Helm’s new record, Electric Dirt, is aptly titled too—he takes the rustic soul of Dirt Farmer and plugs a live-wire into it. Produced by Larry Campbell, it employs the same roster of musicians as Dirt Farmer, who were culled from Helm’s Midnight Ramblers, a sort of ramshackle musical medicine show of the type Helm described to Scorsese in The Last Waltz. An impressive roster of talent is on display—two songs have horn arrangements by the New Orleans R&B legend Allen Toussaint, and two more have arrangements by Sex Mob bandleader Steven Bernstein. With a blend of covers and originals, Helm produces a remarkably thorough self-portrait of a personality so intractable it seems hewn from stone, a natural land formation.

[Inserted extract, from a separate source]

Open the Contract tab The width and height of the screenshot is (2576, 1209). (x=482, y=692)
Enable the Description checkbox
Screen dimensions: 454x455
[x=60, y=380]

A duo of tough, raucous Muddy Waters songs, “Stuff You Gotta Watch” and “You Can’t Lose What You Ain’t Never Had,” cover Helm’s fixation with sweet girls who’ll do you wrong, not to mention his desire to lay off the heavy stuff sometimes and just kick up tourbillions of feathers and sawdust. The Grateful Dead’s “Tennessee Jed” polishes up his working-class bona fides. He reckons with his death, in the humble but unbowed manner of late Johnny Cash, via a rawboned gospel take on the Staple Singers’ “Move Along Train,” and closes the album with a joyful cry against all that binds him, in an upbeat version of “I Wish I Knew How it Feels to be Free,” made famous by Nina Simone. After a lifetime in music and a humbling brush with death, Helm doesn’t seem to compete with the original versions, as can happen with covers—he fully inhabits them, makes them sound like his own. His version of Happy Traum’s “Golden Bird”, croaked out mountain-style over a dragging fiddle, just breaks your heart.

This only leaves room for a few originals, but Helm fits everything he needs to say in them. One, in particular, is too good, too perfectly Levon, not to discuss at length. This is “Growing Trade,” a lament for the plight of working farmers in a time when land is more of a commodity than a site of holy vocation. The song is circumspect, with images of encroaching lawmen, greedy bankers, and the summer beauty of the cotton fields all mixed into one plangent mass. When Helm sings, “I’m half the size that I used to be/ and half of that is stone,” he’s speaking for himself and the land; there’s no difference. There are hints that he’s singing about growing marijuana: The chorus goes, “I know the law won’t be forgiving/ but that is the choice I made/ I used to farm for a living/ and now I’m in the growing trade.” The questions this raises are huge and unsolvable—what does it mean to love the land, if you have to degrade it to keep it? And what does a child of the land do when the land is no more? “Granddaddy said that harvest time was what the good Lord made us for/ I guess he’d wonder, where’s the dignity in a crop you raise to burn?/ But this land is my legacy, I’ve got nowhere else to turn.” This sheds some light on why Helm seems so sanguine about his mortality on songs like “Move Along Train”—he’ll be finally, unambiguously delivered back to the land that has so eluded him in life.